**WHAT THE EXERCISE ASKS**. Shown below are entries with pictures; the line with "You are a computer-use" through the line with "Select the (C:) drive in sidebar" is the span to retype exactly, and the pictures stay out.

**MATERIAL PROVIDED**.
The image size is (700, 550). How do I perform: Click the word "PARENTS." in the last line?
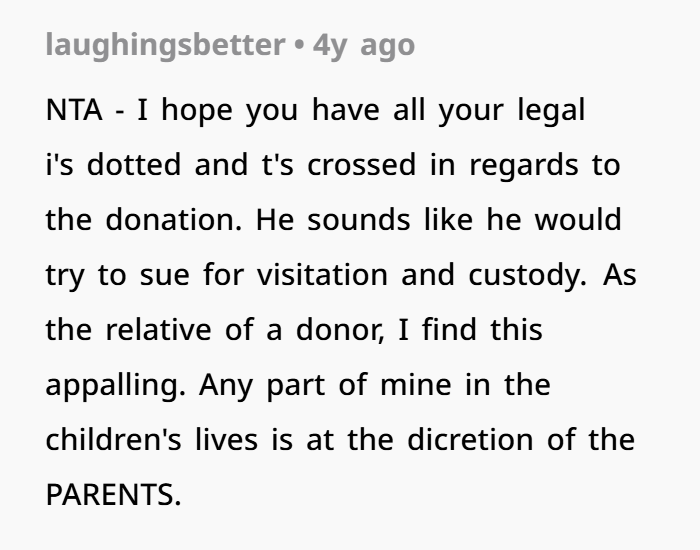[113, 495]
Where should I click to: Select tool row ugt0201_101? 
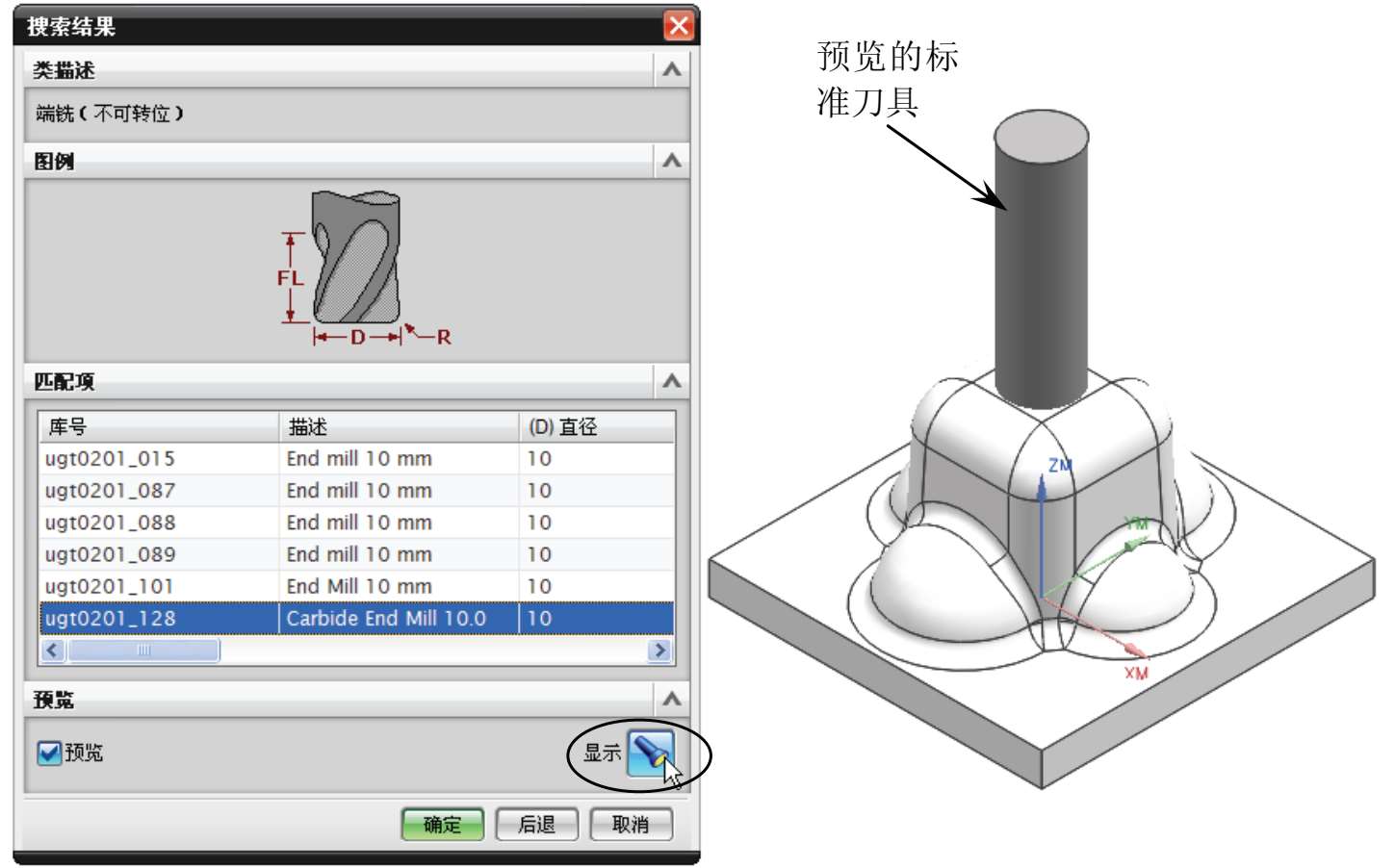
...
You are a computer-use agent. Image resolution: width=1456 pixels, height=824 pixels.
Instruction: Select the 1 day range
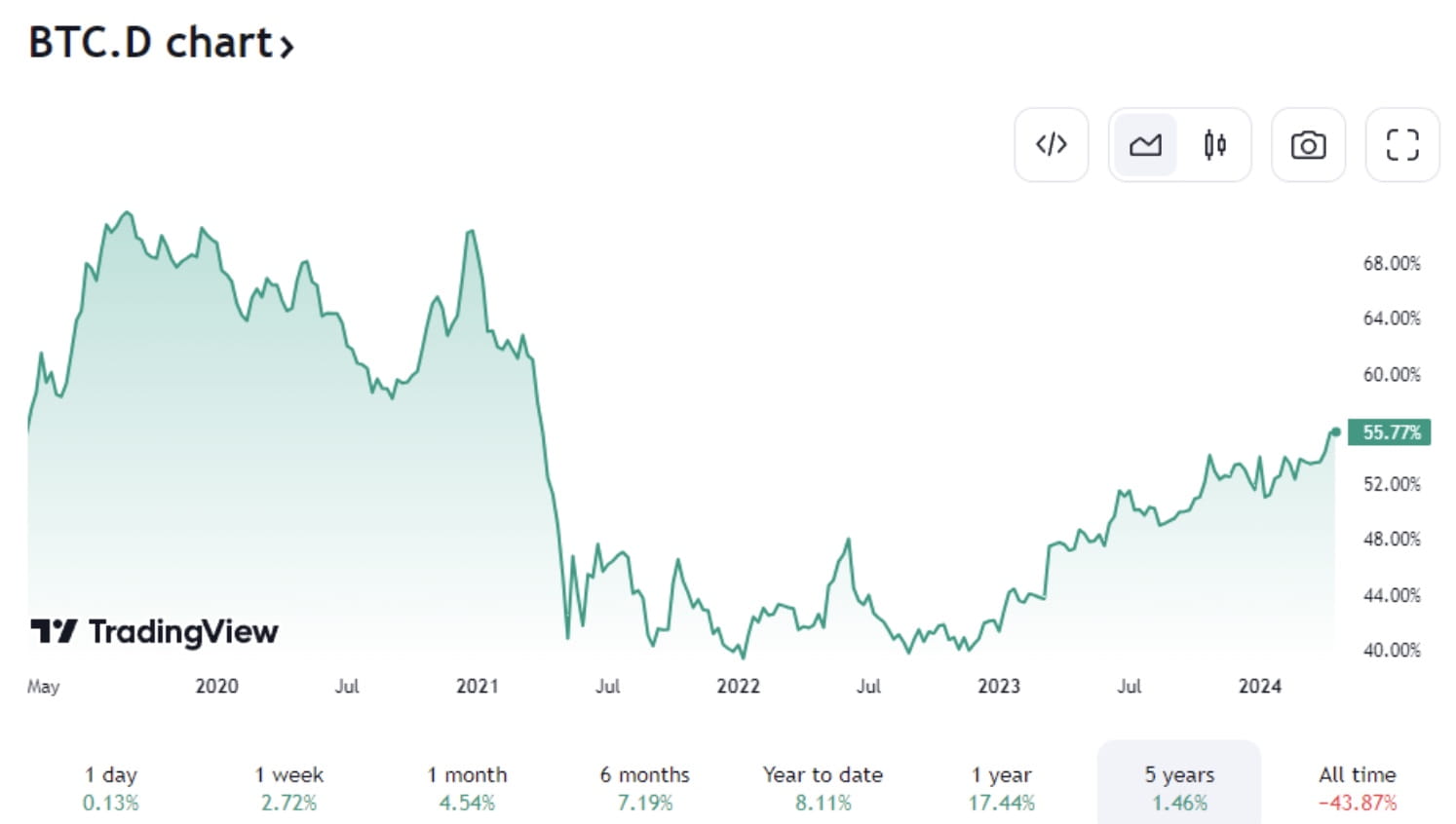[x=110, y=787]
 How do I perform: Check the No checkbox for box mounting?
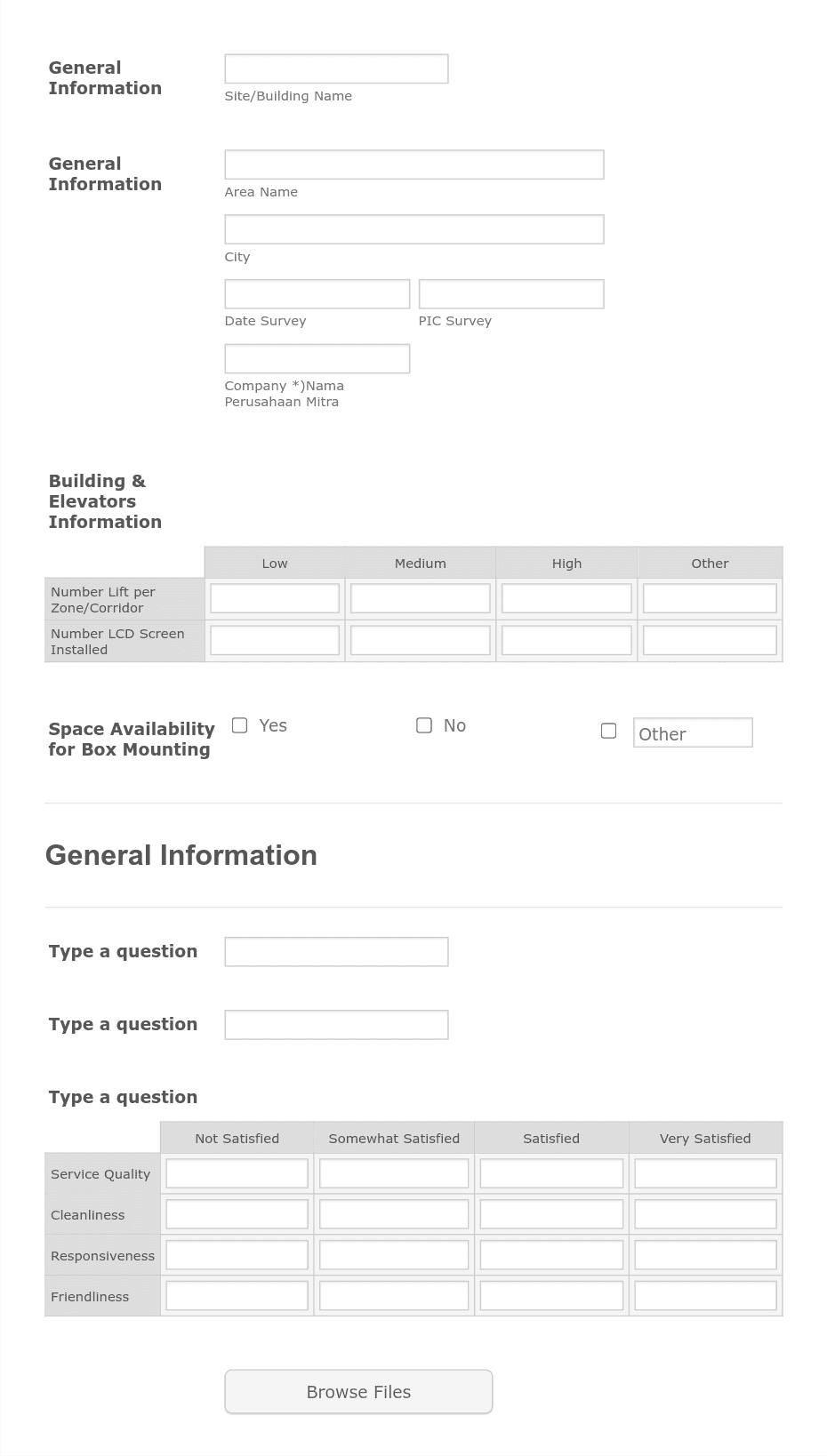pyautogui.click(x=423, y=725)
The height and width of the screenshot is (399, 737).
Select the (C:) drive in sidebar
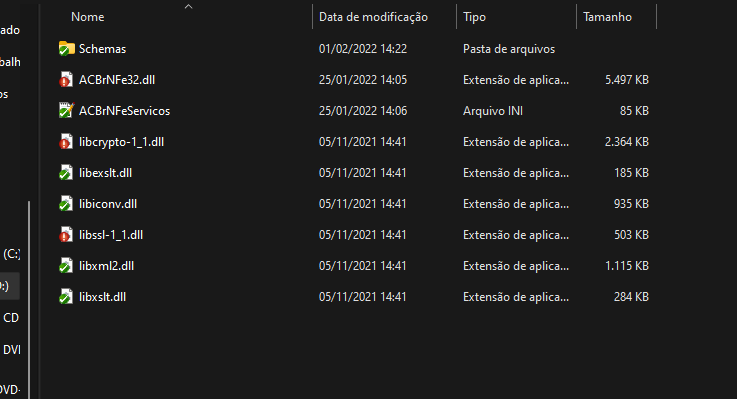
--
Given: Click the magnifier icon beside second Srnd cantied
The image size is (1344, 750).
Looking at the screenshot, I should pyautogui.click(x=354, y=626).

**RESPONSE TO THIS TASK**.
You are a computer-use agent. Image resolution: width=1456 pixels, height=824 pixels.
Instruction: Select the 1 day range
[x=110, y=787]
 How do I perform: Check the No checkbox for box mounting?
pyautogui.click(x=423, y=725)
The height and width of the screenshot is (399, 737).
Select the (C:) drive in sidebar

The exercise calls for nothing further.